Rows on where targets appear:
---

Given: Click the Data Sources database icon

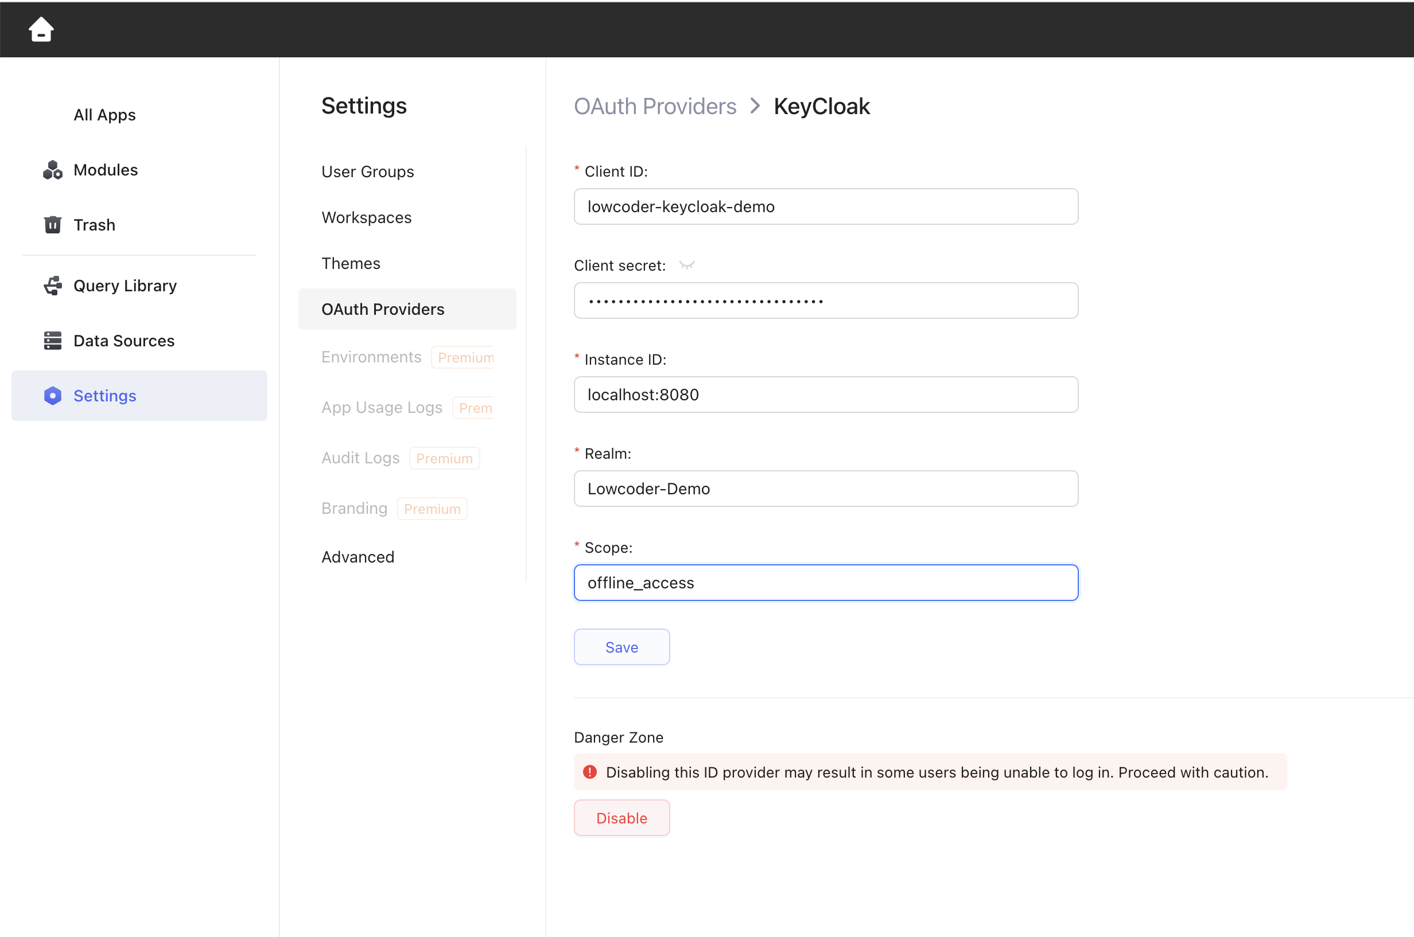Looking at the screenshot, I should tap(53, 341).
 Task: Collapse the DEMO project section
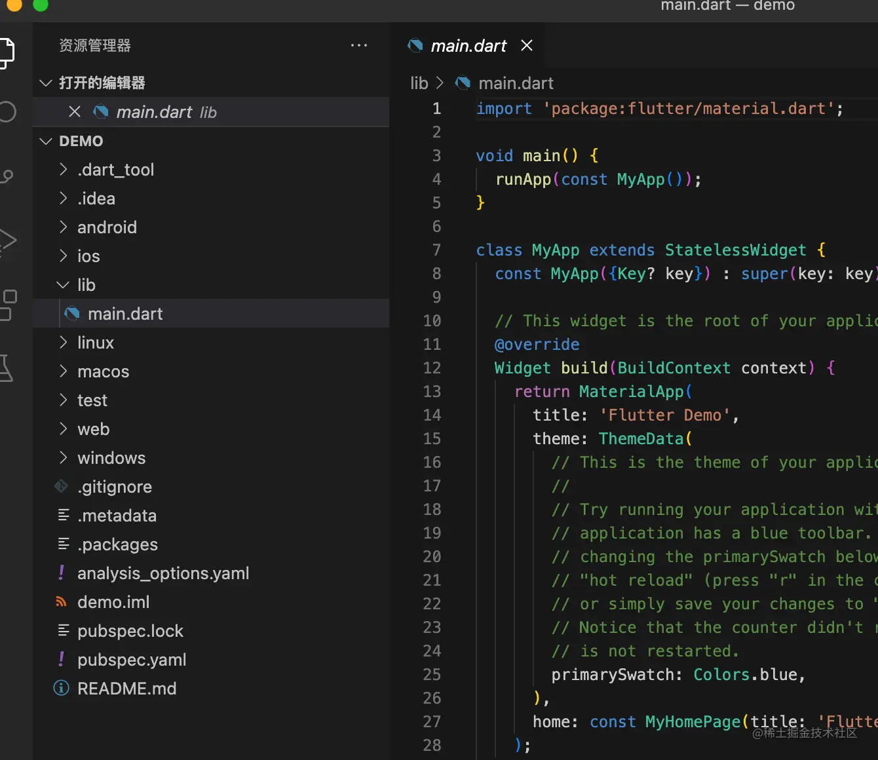(x=46, y=142)
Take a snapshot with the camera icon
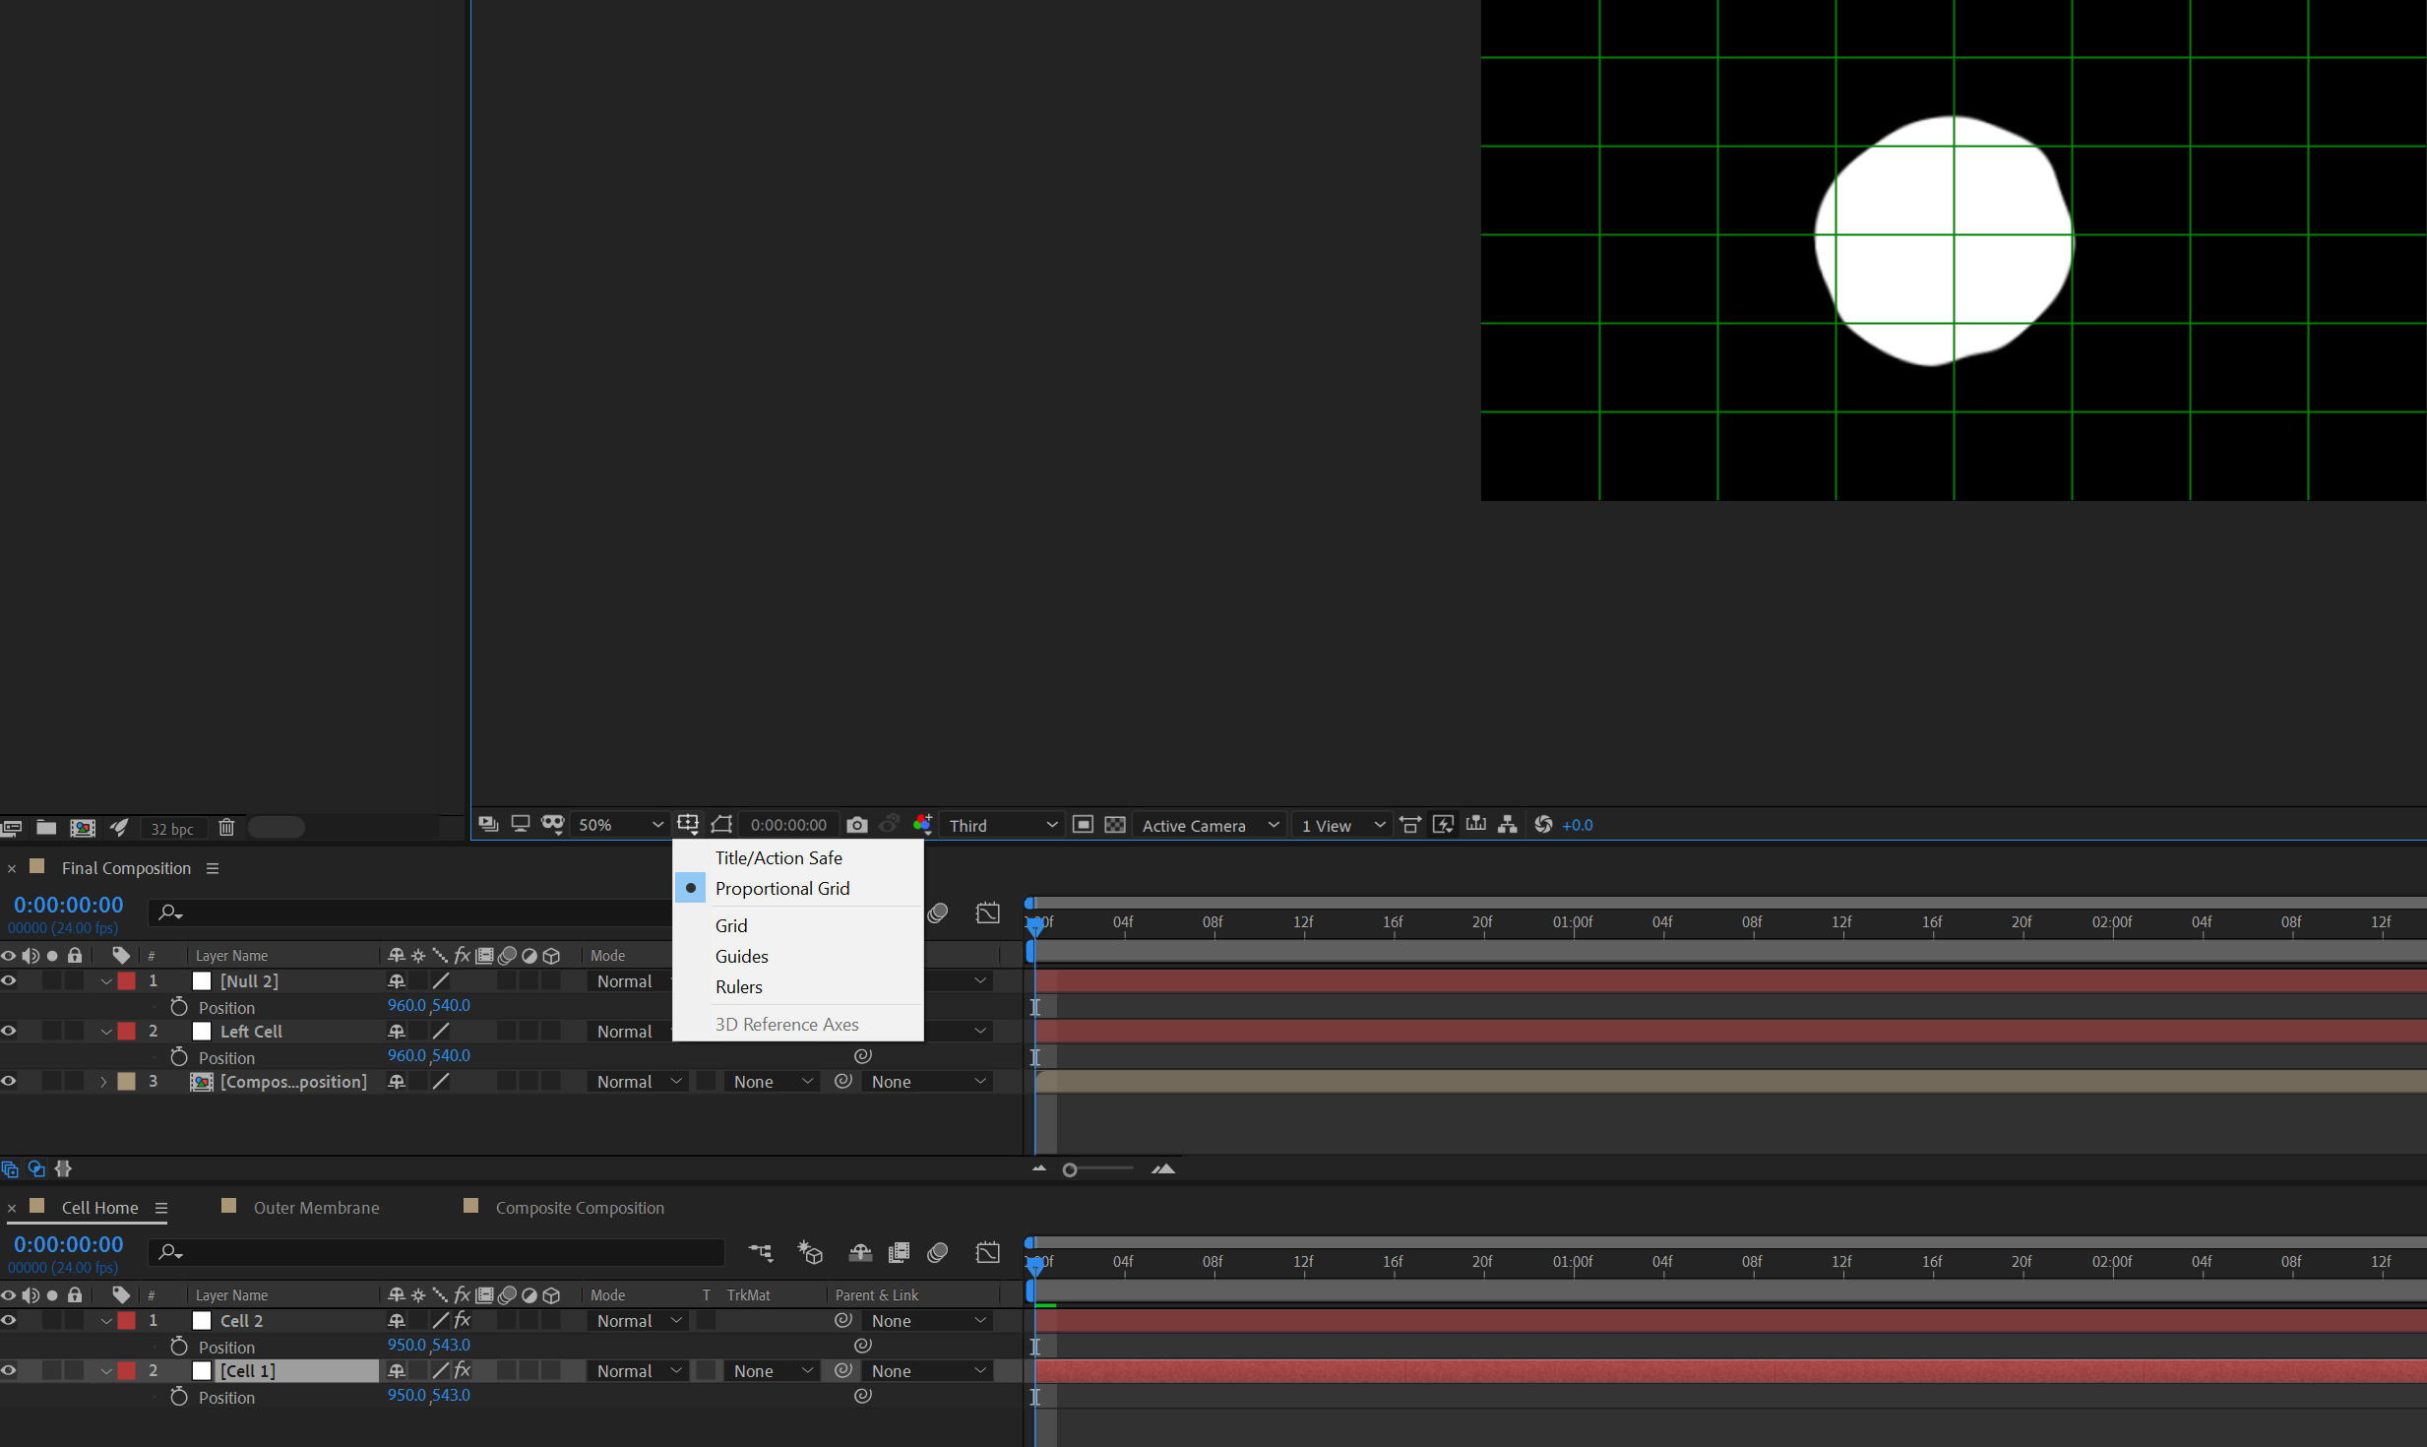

---

EXERCISE OBJECTIVE
Can you transcribe all of the material above word for word, leaving the pictures out?

FINAL ANSWER
Given: Click the Data Sources database icon

Looking at the screenshot, I should tap(53, 341).
 Task: Collapse the DEMO project section
(x=46, y=142)
Take a snapshot with the camera icon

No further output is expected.